## WORK TO COMPLETE
Can you edit the listing below so that each "bottom view" becomes "underside view", with nothing else changed and the pictures left out?

## MATERIAL PROVIDED

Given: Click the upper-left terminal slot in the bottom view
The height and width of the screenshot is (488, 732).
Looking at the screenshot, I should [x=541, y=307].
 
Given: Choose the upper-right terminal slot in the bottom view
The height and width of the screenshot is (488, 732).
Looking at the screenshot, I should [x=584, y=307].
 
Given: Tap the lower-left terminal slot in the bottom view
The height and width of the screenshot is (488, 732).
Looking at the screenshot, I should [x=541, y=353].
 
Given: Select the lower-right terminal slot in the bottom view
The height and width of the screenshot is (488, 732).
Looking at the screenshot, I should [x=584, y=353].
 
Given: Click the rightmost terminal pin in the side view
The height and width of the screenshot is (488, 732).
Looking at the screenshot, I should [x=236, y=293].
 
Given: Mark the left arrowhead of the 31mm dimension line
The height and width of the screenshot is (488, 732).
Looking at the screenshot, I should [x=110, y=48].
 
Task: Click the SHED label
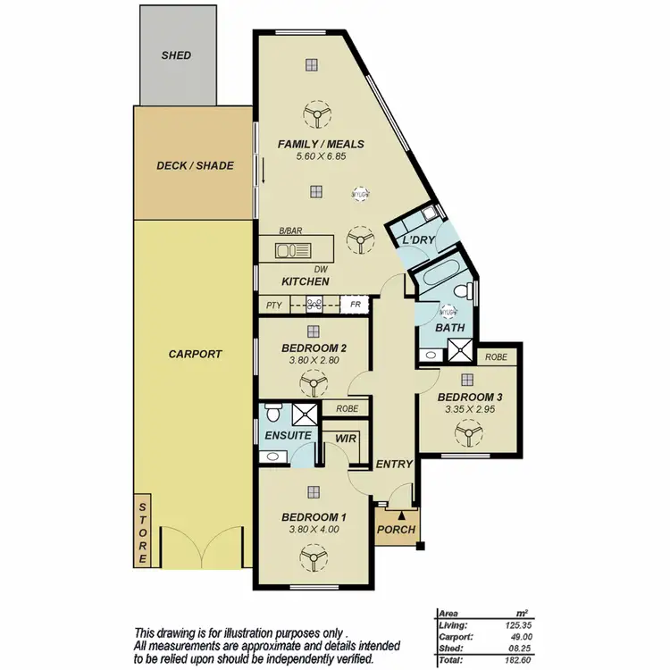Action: point(176,55)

## TASK ANSWER
Given: Click the upper-left terminal slot in the underside view
The height and width of the screenshot is (488, 732).
Looking at the screenshot, I should [x=541, y=307].
 
Given: Choose the upper-right terminal slot in the underside view
The height and width of the screenshot is (488, 732).
Looking at the screenshot, I should [x=584, y=307].
 
Given: Tap the lower-left terminal slot in the underside view
The height and width of the screenshot is (488, 732).
Looking at the screenshot, I should [x=541, y=353].
 
Given: Select the lower-right terminal slot in the underside view
The height and width of the screenshot is (488, 732).
Looking at the screenshot, I should [x=584, y=353].
 
Given: Click the rightmost terminal pin in the side view
The height and width of the screenshot is (488, 732).
Looking at the screenshot, I should [x=236, y=293].
 
Given: Mark the left arrowhead of the 31mm dimension line
The height and width of the screenshot is (488, 732).
Looking at the screenshot, I should [x=110, y=48].
 
Task: Click the SHED label
Action: point(176,55)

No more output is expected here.